Embora o pastor Silas não tenha sido o único a criticar a marca, mais uma vez tornou-se símbolo de intolerância. Em resposta a Veja, Malafaia esclarece que “não perdeu porque não vende nada”, enfatizando que o fato do vídeo ter milhões de visualizações não significa que todos gostaram. De certa maneira, repete-se ao que ocorreu quando o deputado Marco Feliciano pediu boicote à Natura, por causa da novela Babilônia.
Segundo um estudo da JWT Brasil, ao mesmo tempo em que os brasileiros não se importam com anúncios para homossexuais, acreditam que as outras pessoas não gostariam de vê-los. Cerca de 77% dos entrevistados afirmam não se importar se as pessoas em anúncios são gays ou heterossexuais, enquanto 75%, mesmo não se importando, acham que a maioria das pessoas preferiria não ver casais do mesmo sexo em peças publicitárias.
Ao mesmo tempo, na internet – espelho da sociedade atual -, existem centenas de mensagens de evangélicos que afirmam apoiar a marca e questionam se o boicote e as acusações não contradizem a mensagem de Jesus, que está centrada em amor inclusive os “inimigos”.
Em entrevista ao IG, o pastor evangélico Samuel de Lima acaba representando uma espécie de neutralidade, que parece ter sido a postura dos evangélicos. “Não vou boicotar a Boticário. Tendo dito isto, espero que aqueles que discordam do Silas Malafaia, também respeitem seu direito de fazer o boicote”, escreveu.
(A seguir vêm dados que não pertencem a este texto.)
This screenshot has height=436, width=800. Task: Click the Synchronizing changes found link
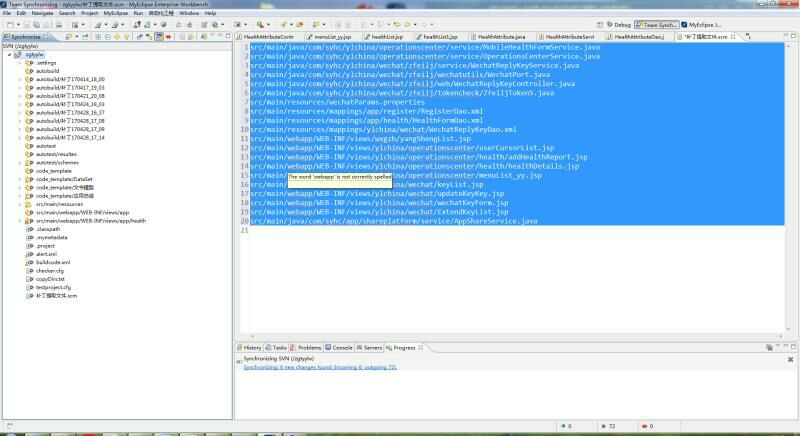pyautogui.click(x=320, y=367)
O fato é que os boicotes promovidos por evangélicos ou instituições conservadoras ao redor do mundo geralmente acabam gerando uma reação contrária. É o “boicote ao boicote”.  Isso já foi visto em filmes de Hollywood, series de televisão e peças publicitárias. A grande maioria das marcas hoje em dia procura se apresentar como politicamente correta, apoiando publicamente a igualdade dos homossexuais.